[START Excerpt provided]
3.4. Angle and Distance & TLS Metrics

Correlations between reflectance and fuel moisture were comparable between the FARO and RIEGL units. However, beyond a distance of 3 m, the time-of-flight RIEGL unit performed much better than the FARO did at modeling fuel moisture. While the relationship deteriorated with distance for the RIEGL unit, the rate of deterioration was much lower than that of the FARO unit. Deterioration was related to the distance, the angle of incidence (Figure 4), and the footprint size (Table 2).

An ANCOVA test was performed to determine if the coefficients of the mean intensity values vs. the moisture content of the 45° and 90° control samples differed significantly from those of the 0° control samples. The normalized linear broken stick model coefficients are presented in the Supplemental Table S1, noting the coefficient values that were significantly different from the coefficient values of 0° samples. With the notable exception of the FARO data at 3 m, there was no significant difference between the coefficients for the 0° and 45° intensity values. In general, the coefficients did not significantly change until the samples were at an angle greater than 45°.

3.5. Model Coefficients

The coefficient of determination for the final broken stick models ranged from 0.98 for the southern red oak and fabric mesh samples at the 3 m distance to 0.07 for the long leaf pine at 12 m. With few exceptions, the regression models of the reflectance values from the TOF RIEGL unit had stronger model fits than those of the PS FARO unit, especially at the further distances (Table 4). A comprehensive table of the coefficients and R² values for the non-normalized data is included in Supplementary Table S2. Each sample type at each distance with moisture levels before and after the break in the regression line, using a multiple linear regression model for mean and SD reflectance, is shown below.

4. Discussion

In this laboratory-based study, we quantified changes in fuel moisture using active sensor laser pulses at set distances from two 1550 nm lidar units. Beyond determining that lidar intensity returns can be used to estimate fuel moisture levels, we also determined that time-of-flight and phase-shift lidar units can both effectively measure changes in moisture in litter fuel beds. These findings corroborate those of studies that have used lidar to determine material characteristics using the intensity of return values [72,73]. They are also in line with those of numerous studies that have utilized dual-band TLS point clouds to determine live leaf moisture content [55,56,58]. However, this study provides an important new perspective on using a single wavelength TLS unit to determine the moisture content of wildland fuels. While we limited our study to common forest litter types, this study is an important step in utilizing active sensors to relate the spectral qualities of wildland fuels to fuel moisture while also capturing three-dimensional positional information.
[END Excerpt provided]
**Prompt 1**
List every figure and table that the lidar fuel-moisture excerpt refers to, including the supplementary ones.
**Prompt 2**
Answer these from the lidar fuel-moisture excerpt:
(a) At what wavelength do the two lidar units operate?
(b) Beyond what distance did the RIEGL unit model fuel moisture much better than the FARO?
(c) What was the lowest coefficient of determination for the final broken stick models, and for which sample and distance?
**Prompt 3**
Pick up the discussion section of the lidar fuel-moisture excerpt after its final sentence and write the next paragraph.
This listing comes from a separate source and is unrelated to the lidar excerpt.
[START Records provided]
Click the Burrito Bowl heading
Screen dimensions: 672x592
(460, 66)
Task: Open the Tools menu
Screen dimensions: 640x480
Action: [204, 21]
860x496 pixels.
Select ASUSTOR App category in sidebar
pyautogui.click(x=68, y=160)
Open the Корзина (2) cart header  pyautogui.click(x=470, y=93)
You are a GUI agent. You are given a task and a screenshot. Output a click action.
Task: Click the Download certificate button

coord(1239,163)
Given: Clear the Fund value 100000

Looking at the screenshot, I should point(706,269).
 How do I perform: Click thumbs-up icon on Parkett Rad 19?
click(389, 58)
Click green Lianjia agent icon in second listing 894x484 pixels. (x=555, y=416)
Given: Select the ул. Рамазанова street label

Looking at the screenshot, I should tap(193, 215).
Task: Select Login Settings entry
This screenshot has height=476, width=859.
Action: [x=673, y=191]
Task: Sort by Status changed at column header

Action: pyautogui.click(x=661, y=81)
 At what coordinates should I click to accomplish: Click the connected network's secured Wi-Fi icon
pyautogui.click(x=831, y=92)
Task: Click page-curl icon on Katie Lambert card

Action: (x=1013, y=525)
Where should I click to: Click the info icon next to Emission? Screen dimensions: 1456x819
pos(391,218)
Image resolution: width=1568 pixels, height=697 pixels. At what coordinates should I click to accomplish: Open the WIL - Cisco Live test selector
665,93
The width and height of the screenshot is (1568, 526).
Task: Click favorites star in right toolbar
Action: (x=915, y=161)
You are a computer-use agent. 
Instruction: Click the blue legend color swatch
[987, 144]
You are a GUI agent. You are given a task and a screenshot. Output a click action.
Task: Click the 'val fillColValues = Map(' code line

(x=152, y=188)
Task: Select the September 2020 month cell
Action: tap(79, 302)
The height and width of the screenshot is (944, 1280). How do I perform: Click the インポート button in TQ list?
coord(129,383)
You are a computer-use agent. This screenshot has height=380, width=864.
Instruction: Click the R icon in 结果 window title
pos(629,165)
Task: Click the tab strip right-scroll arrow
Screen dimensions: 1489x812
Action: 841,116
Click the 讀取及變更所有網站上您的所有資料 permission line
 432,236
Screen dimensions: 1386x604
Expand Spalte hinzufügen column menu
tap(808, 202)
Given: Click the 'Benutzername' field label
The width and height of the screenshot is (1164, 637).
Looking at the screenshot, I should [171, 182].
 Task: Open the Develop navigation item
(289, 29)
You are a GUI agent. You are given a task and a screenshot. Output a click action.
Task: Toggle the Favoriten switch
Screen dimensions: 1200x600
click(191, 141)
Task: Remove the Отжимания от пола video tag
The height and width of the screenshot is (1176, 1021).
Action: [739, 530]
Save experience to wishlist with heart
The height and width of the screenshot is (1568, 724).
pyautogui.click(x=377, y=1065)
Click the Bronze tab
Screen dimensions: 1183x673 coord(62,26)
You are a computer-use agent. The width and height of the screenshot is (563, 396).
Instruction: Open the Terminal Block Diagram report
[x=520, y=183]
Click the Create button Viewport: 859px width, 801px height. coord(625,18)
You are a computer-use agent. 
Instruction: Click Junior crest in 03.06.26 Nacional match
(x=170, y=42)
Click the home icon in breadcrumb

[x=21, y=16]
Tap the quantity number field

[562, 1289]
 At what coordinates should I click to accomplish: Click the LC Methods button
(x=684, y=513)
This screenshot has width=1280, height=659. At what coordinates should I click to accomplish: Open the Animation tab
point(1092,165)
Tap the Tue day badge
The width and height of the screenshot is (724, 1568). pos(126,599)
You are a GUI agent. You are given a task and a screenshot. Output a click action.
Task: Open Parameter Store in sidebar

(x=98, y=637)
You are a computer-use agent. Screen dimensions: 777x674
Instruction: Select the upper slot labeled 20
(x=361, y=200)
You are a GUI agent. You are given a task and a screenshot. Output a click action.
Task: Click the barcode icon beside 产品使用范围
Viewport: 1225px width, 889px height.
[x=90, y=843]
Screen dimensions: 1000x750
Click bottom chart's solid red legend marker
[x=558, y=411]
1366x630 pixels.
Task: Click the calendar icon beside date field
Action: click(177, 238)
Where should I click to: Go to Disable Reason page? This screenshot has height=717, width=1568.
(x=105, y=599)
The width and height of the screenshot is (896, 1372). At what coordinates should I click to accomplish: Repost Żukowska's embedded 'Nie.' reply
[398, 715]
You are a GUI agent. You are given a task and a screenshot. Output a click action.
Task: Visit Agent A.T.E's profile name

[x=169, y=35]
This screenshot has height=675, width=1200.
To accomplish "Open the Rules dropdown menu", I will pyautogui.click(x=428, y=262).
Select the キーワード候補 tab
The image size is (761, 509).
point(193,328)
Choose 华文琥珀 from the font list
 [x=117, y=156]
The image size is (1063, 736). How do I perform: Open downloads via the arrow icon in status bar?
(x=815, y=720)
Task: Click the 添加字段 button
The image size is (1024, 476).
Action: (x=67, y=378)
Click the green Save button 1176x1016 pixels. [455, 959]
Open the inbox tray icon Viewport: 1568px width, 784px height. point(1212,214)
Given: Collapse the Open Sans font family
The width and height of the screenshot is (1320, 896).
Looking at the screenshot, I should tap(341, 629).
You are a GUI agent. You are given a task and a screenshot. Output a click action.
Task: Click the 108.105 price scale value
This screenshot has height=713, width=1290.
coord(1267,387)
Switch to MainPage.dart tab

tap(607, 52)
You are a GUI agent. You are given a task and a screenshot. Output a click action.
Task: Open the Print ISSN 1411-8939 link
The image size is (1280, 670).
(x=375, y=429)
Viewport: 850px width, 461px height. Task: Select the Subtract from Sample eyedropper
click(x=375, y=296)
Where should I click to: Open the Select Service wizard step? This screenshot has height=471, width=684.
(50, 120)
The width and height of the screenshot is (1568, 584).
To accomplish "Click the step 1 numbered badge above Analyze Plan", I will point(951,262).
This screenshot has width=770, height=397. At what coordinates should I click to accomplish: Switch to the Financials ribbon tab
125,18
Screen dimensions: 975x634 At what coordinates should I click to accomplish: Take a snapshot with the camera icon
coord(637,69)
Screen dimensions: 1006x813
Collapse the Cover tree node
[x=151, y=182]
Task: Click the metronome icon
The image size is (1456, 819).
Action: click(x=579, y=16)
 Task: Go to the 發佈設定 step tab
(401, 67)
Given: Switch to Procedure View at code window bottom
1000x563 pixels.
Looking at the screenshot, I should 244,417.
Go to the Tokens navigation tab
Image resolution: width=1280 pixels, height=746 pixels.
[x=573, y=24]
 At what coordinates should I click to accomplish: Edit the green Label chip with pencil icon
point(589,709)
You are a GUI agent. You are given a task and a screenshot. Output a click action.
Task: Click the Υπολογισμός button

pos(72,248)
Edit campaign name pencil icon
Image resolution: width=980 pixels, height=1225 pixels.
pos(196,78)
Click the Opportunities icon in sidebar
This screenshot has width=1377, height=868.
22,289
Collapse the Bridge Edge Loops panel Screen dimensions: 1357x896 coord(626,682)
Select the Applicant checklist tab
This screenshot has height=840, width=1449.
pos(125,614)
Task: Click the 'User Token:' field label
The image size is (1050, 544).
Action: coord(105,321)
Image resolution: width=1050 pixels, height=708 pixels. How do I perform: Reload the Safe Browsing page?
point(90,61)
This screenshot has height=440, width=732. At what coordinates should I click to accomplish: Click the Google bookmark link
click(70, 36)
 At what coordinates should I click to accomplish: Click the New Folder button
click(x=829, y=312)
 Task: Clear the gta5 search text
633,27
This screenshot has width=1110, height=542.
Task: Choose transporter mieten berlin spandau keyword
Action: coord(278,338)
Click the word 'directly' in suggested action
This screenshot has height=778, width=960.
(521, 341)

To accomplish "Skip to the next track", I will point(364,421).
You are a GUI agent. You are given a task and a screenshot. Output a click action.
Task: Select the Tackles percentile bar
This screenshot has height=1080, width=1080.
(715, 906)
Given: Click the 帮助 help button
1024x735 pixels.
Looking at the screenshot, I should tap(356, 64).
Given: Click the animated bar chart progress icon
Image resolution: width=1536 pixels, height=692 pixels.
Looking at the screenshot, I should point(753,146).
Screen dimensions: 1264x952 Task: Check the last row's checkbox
[END Records provided]
**Task output 1**
Figure 4, Table 2, Supplemental Table S1, Table 4, Supplementary Table S2

**Task output 2**
(a) 1550 nm
(b) 3 m
(c) 0.07, for the long leaf pine at 12 m

**Task output 3**
4.1. Moisture & Spectral Signature

For this study, we first used standard spectrometry to confirm that there was a quantifiable difference in the spectral reflectance of leaf litter fuel beds as they air dried. The reflectance of all the samples increased as they dried. Increased reflectance with decreasing moisture content is well established [23,74,75], but quantifying the change in reflectance with a precise spectroradiometer allowed us to employ an established method to measure spectral reflectance changes instead of fully relying on a novel use of TLS to gauge change. We used the simple sampling technique of using a singular nadir view to measure the reflectance of the materials as they dried. The sampling angle, spectrometer footprint size, tray materials, and light source would all affect the values recorded by the spectrometer. The fact that reflectance changes as materials dry is well established. An exhaustive analysis of how spectrometer setup affects the reflectance values recorded was not the purpose of this study. The use of the spectrometer was only for establishing if changes in moisture content detected by a well-established methodology using a spectrometer correlated with the changes in intensity recorded by a TLS unit.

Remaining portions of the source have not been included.